Iron Ore-Spot on track to stretch gains to 9th day
Thursday, 21 June 2012 | 00:00
Spot iron ore prices mostly edged higher on Wednesday, putting the benchmark rate on course for a ninth consecutive day of gains - its longest rally in seven months - as traders took cargoes betting Chinese buyers would follow suit.
China's daily crude steel output neared record highs in early June, based on the latest industry estimate, suggesting producers may continue to replenish iron ore stockpiles, although some traders say prices may soon peak.
Price offers in top iron ore importer China for cargoes from major producer Brazil rose by $2 a tonne on Wednesday, while prices for material from other origins were mostly steady, according to industry consultancy Umetal.
That could further lift the benchmark 62-percent grade iron ore .IO62-CNI=SI which marked its eighth straight day of gains on Tuesday, its longest run since mid-November when the price of steel's raw material rose for 14 days in a row.
Iron ore rose 0.4 percent to $136.60 a tonne, according to price provider the Steel Index, the highest since May 14.
"The market looks fairly well supported at the moment. There's a fair number of transactions going through," an iron ore trader in Singapore said.
Top miner Vale is offering 170,000 tonnes of 65-percent grade Brazilian Carajas iron ore fines at a tender on Wednesday, while third-ranked BHP Billiton will sell 70,000 tonnes of 62.7-percent grade Australian Newman fines.
The current run-up in iron ore began after a fall in prices to two-week lows drew Chinese steel mills back into the market to restock. That prompted traders to snap up cargoes and take positions on hopes the restocking will continue with most mills running at full capacity.
China's daily crude steel output rose 2 percent to 1.999 million tonnes in the first 10 days of June from the previous 10-day period, as large mills ramped up output, according to the China Iron and Steel Association.
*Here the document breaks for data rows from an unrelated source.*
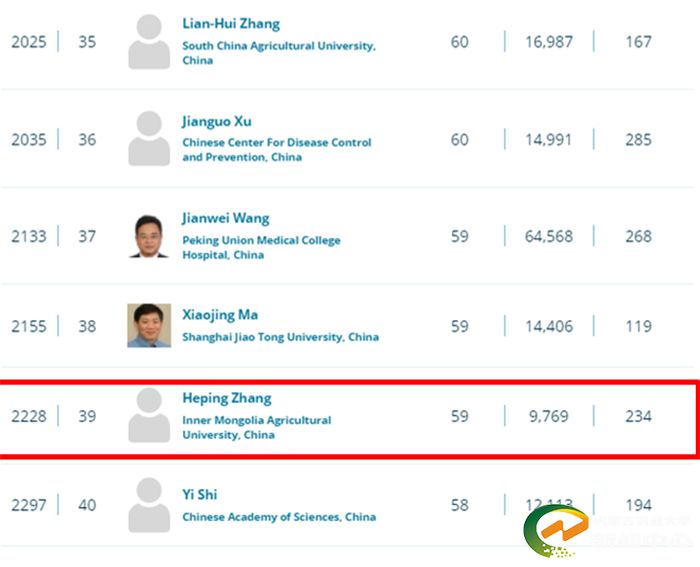Click the green orange watermark logo
Image resolution: width=700 pixels, height=567 pixels.
coord(556,531)

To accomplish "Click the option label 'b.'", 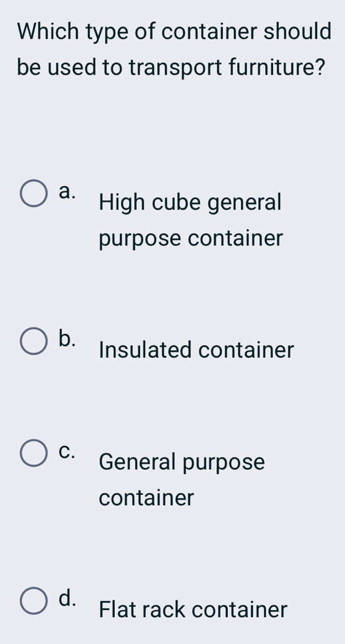I will coord(68,340).
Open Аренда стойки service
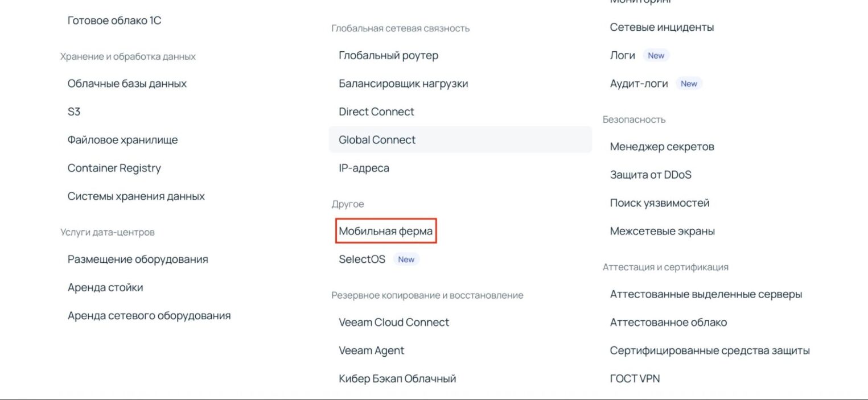 point(105,288)
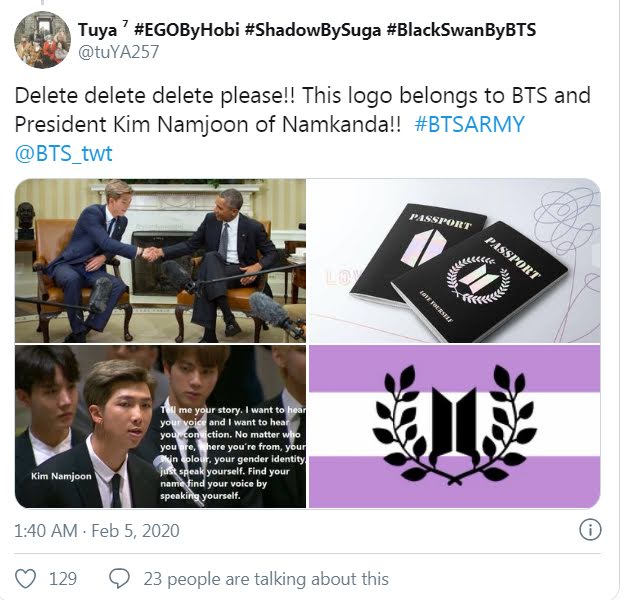Open the #BTSARMY hashtag link
The height and width of the screenshot is (600, 623).
tap(469, 124)
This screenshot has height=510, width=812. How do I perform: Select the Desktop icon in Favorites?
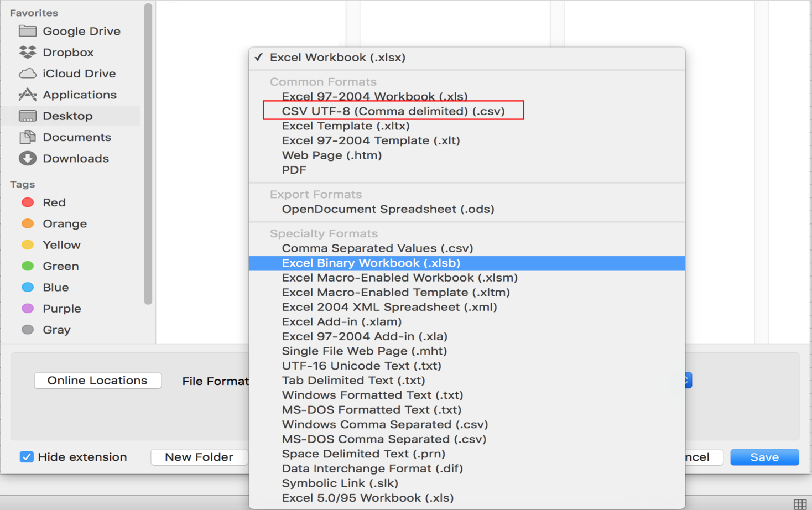(27, 116)

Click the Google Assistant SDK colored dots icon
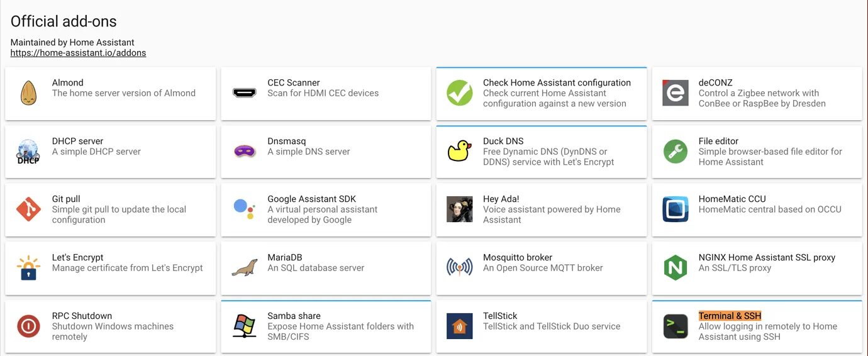click(x=244, y=209)
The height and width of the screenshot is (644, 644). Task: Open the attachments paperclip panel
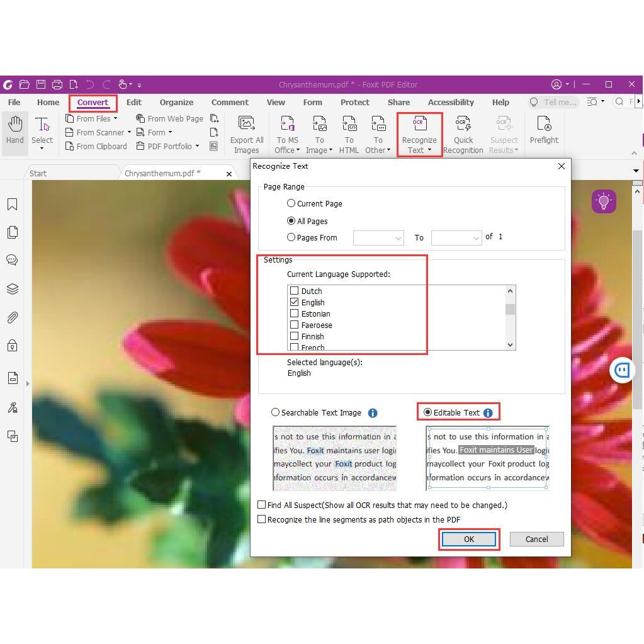click(x=12, y=317)
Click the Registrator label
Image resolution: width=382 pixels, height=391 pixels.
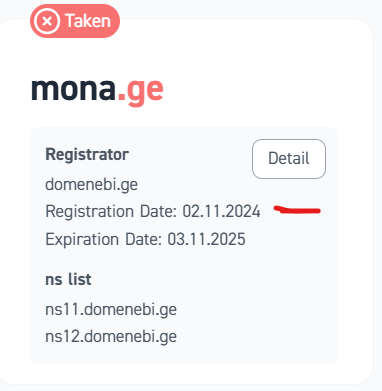87,154
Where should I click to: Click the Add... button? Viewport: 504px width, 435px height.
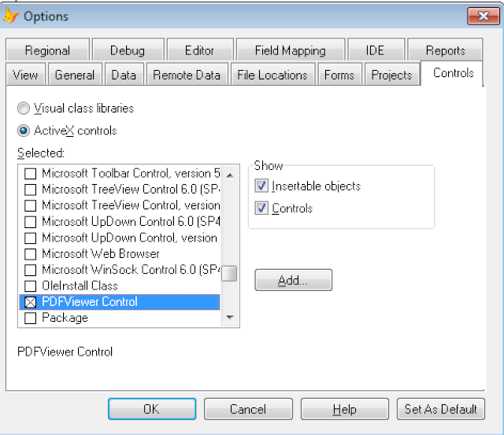(x=293, y=280)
The run-rate is close to the record 2.045 million tonnes posted in early May, and suggests producers are anticipating demand to recover as China acts to boost its economy.
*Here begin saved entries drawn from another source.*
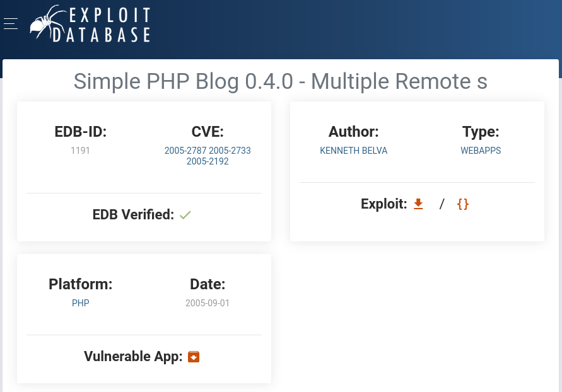Open CVE 2005-2733 reference link

(x=229, y=151)
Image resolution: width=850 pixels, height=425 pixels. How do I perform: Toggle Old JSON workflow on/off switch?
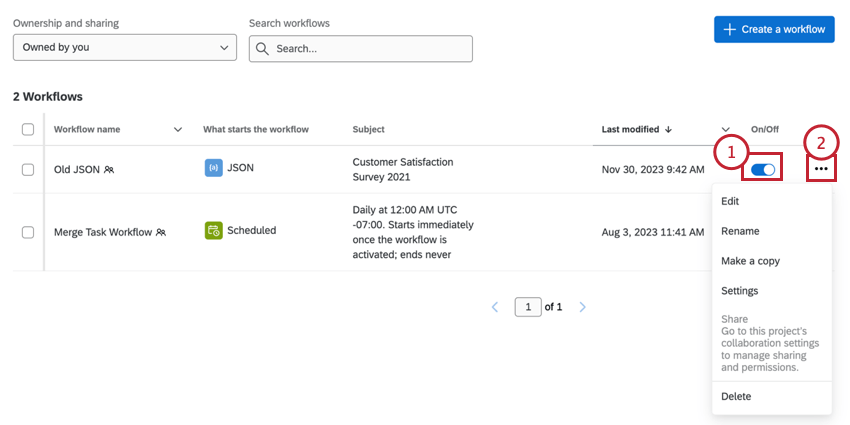coord(763,169)
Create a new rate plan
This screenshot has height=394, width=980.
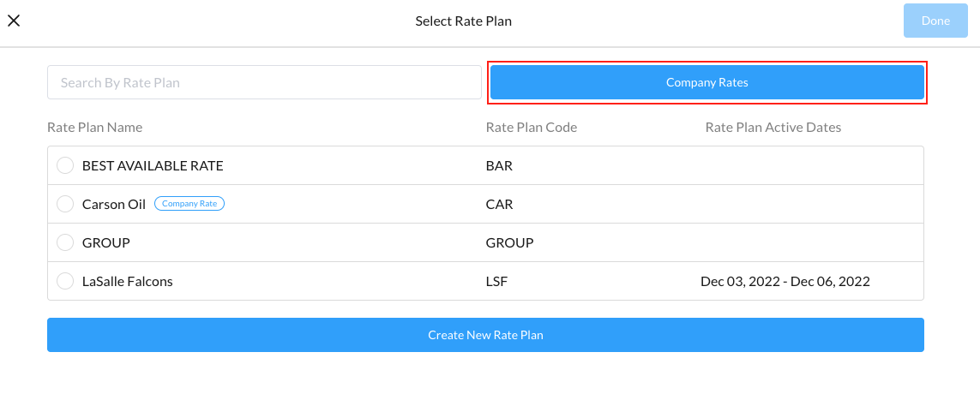[485, 335]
"The production increase is disappointing to us given the increased number of reports of 'accelerated maintenance outages' taking place, but not entirely surprising, as we have been concerned that Beijing's interest rate cut could end up backfiring causing steelmakers to ramp up production in anticipation of future demand," Chicago-based Steel Market Intelligence said in a note.
Still, the iron ore rally may soon run out of steam, unless Chinese steel prices, which are down around 1 percent this year, recover strongly.
"We're seeing a bit of pullback in bids because market seems to have peaked," said an iron ore trader in Hong Kong.
An Australian miner sold five iron ore shipments on Tuesday, with three cargoes sold at prices that were slightly lower than previous deals, the Steel Index said.